Document extract START

CHDS Alum Taps Master’s Thesis to Develop Mental Skills Training Curriculum for Firefighters

Washington DC Fire and EMS Capt. Oleg Pelekhaty knew early on while attending the Center for Homeland Defense and Security that he wanted to research ways to improve fireground decision-making and operational performance in high-stress firefighting situations, making that clear during his introduction session.

Capt. Oleg Pelekhaty

So Pelekhaty (master’s cohort 2101/2102) focused his CHDS Master’s thesis on developing mental skills training for his fire department, working with cognitive scientist Dr. Mollie McGuire and Master’s Program Manager and Adjunct Prof. Dr. Lauren Fernandez to develop and conduct an experiment on a fire recruit class that found mental skills training had beneficial effects, and develop a research-based mental skills training curriculum.

As a direct result of Pelekhaty’s research, contained in his thesis entitled “The Effect of Mental Skills Training on Firefighter Performance Under Stress,” his department is now providing mental skills training as part of its training program, and he is working on writing and publishing an article about his research aimed at sharing his findings with the larger homeland security community.

According to Pelekhaty’s thesis, “Firefighting is a physically, mentally, and emotionally demanding profession. Firefighters make time-pressured, high-consequence decisions while performing physically challenging tasks, often under extreme environmental conditions. However, training efforts focus primarily on strategy, tactics, and physical performance and do not offer firefighters strategies for mitigating the negative effects of stress on human performance.”

“My thesis tested the effect of an established stress intervention (mental skills training or MST) on firefighters,” he said. “While MST has been used successfully in other fields like military and law enforcement, there is limited research on its application in the fire department. The experiment conducted during my time at CHDS showed promising results in the ability of a tailored MST curriculum to reduce firefighters’ physiological stress response.”

Pelekhaty said he deployed a double-blind experiment where he gave a group of recruits a 45-minute MST lecture and another group an unrelated lecture on nutrition and its effects on performance, then tested their physiological stress response using a scenario and heart rate monitors. He said the group that received the MST lecture demonstrated a “more tempered response,” which he called a “promising finding.”

Presenting his thesis and the experiment’s results to his department’s executive leadership team and training academy staff, he said he was able to show “there was a lot of potential with very little investment” to implement an MST program and grow it into targeted training for different levels of the department from recruit to executive officers while focusing “less on the physical aspects of firefighting, which we tend to focus on and more on the cognitive aspect.”

“I’m hoping to develop that further into a full-fledged curriculum that we can deliver at the company or battalion level,” he said.

As part of that effort, Pelekhaty has developed a series of lectures tailored for newly promoted company officers, including the following: Train Your Brain for Stress; Observe and Orient; Deliberate Cold Exposure—Cross Adaptation for Fire Department Stress; Effects of Sleep on Performance; and Leadership Lessons from the New Zealand All Blacks.

Those are also being delivered to other departments in the region including agencies in Northern Virginia and Baltimore, and Pelekhaty said he believes in sharing the training as widely as possible.

Document extract END

■ Check your understanding:
• 1. List every lecture title that the article on firefighter mental skills training names in the series for newly promoted company officers.
• 2. In the article on firefighter mental skills training, take the part that opens with the words containing "As part of that" and closes with "widely as possible.", and substitute "sessions" for "lectures".
• 3. Answer from the article on firefighter mental skills training:
(a) How long was the MST lecture given to one group of recruits?
(b) Which cognitive scientist worked with Pelekhaty on his experiment?
(c) Agencies in which two places outside the department are also receiving the lectures?

Provided records START

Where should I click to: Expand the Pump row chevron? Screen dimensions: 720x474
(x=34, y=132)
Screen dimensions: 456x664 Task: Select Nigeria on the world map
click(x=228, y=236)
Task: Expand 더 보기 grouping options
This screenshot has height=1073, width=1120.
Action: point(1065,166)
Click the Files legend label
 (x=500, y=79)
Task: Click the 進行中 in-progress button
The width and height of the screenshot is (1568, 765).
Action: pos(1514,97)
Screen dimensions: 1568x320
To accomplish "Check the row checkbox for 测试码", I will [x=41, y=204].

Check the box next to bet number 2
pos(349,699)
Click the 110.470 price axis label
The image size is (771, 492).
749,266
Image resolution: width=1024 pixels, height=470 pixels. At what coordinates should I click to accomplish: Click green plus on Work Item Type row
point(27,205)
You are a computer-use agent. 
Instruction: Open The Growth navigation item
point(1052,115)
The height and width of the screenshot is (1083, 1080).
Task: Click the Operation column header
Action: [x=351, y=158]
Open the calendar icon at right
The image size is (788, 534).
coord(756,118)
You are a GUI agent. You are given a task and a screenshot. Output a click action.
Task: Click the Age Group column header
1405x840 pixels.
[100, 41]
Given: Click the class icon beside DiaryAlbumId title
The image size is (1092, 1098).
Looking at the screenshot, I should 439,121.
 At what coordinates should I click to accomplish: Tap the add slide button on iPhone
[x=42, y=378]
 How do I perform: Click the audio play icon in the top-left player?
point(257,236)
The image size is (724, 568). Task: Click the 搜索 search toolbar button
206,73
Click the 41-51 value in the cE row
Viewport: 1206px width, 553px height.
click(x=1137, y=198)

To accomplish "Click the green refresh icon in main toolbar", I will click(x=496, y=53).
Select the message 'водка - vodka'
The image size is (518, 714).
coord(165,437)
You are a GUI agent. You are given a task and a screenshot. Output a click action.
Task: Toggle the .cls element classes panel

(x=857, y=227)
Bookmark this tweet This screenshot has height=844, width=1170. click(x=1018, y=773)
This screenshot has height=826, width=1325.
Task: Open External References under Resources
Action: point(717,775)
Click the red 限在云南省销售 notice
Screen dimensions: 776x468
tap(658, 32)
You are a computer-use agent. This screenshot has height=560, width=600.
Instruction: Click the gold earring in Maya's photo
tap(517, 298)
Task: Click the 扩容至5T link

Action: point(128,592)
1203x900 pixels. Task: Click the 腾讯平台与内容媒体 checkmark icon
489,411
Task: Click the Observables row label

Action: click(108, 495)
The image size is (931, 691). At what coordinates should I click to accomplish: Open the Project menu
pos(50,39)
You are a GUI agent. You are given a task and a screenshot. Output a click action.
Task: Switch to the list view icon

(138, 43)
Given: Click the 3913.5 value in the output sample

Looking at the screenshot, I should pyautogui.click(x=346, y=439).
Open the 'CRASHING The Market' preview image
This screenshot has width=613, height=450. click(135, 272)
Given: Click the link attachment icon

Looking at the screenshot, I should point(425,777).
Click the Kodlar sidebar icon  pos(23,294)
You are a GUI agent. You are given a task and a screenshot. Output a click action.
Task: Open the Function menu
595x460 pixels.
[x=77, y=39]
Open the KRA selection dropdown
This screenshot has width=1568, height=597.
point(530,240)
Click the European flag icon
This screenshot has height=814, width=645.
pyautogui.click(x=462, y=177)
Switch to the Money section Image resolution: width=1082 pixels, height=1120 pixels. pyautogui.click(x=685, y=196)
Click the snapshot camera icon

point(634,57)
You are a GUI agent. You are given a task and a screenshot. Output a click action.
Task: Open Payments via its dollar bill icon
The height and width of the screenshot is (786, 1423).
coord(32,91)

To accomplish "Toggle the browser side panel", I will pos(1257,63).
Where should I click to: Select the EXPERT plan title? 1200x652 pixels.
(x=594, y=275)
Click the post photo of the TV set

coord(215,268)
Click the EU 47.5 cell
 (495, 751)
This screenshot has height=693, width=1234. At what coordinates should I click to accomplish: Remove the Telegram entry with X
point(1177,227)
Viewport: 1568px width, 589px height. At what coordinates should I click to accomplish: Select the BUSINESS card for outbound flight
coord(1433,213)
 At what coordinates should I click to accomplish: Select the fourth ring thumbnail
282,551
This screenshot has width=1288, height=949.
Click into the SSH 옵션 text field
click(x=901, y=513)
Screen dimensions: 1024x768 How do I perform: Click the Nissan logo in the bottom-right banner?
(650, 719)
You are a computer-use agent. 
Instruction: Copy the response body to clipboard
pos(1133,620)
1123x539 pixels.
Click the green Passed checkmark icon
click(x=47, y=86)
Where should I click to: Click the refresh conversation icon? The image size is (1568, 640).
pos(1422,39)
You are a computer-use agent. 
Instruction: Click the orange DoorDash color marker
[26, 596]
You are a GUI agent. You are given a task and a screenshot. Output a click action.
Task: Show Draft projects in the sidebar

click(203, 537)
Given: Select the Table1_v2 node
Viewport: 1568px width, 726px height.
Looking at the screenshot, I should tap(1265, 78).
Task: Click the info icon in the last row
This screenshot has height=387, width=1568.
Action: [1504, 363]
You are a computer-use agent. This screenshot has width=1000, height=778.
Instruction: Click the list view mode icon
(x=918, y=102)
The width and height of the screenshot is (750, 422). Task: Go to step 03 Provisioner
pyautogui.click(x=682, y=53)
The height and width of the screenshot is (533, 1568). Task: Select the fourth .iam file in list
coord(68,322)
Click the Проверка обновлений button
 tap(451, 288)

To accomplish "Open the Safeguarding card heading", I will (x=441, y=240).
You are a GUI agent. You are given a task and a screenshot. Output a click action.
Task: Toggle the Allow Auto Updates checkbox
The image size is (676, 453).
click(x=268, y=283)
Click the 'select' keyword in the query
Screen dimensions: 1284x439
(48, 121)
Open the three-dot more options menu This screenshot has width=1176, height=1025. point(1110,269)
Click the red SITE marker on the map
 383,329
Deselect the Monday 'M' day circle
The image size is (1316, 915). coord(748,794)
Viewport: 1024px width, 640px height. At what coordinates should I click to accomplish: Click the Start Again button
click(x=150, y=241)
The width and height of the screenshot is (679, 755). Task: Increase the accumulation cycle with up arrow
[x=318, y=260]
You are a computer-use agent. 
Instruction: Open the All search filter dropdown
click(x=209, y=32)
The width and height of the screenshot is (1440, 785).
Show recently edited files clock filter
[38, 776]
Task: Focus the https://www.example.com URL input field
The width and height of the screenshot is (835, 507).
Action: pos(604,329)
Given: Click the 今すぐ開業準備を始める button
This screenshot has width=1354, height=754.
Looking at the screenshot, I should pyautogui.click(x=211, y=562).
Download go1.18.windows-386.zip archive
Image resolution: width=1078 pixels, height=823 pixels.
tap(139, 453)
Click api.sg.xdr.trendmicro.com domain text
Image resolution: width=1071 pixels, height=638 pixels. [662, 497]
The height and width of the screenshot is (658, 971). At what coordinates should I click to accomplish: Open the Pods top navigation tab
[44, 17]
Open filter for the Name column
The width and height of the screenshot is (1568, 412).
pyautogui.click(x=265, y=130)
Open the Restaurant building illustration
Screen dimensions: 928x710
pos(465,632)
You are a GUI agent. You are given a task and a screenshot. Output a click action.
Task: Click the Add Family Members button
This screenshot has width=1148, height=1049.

Provided records END

■ Activity answers:
• 1.
Train Your Brain for Stress
Observe and Orient
Deliberate Cold Exposure—Cross Adaptation for Fire Department Stress
Effects of Sleep on Performance
Leadership Lessons from the New Zealand All Blacks

• 2.
As part of that effort, Pelekhaty has developed a series of sessions tailored for newly promoted company officers, including the following: Train Your Brain for Stress; Observe and Orient; Deliberate Cold Exposure—Cross Adaptation for Fire Department Stress; Effects of Sleep on Performance; and Leadership Lessons from the New Zealand All Blacks.

Those are also being delivered to other departments in the region including agencies in Northern Virginia and Baltimore, and Pelekhaty said he believes in sharing the training as widely as possible.

• 3.
(a) 45 minutes
(b) Dr. Mollie McGuire
(c) Northern Virginia and Baltimore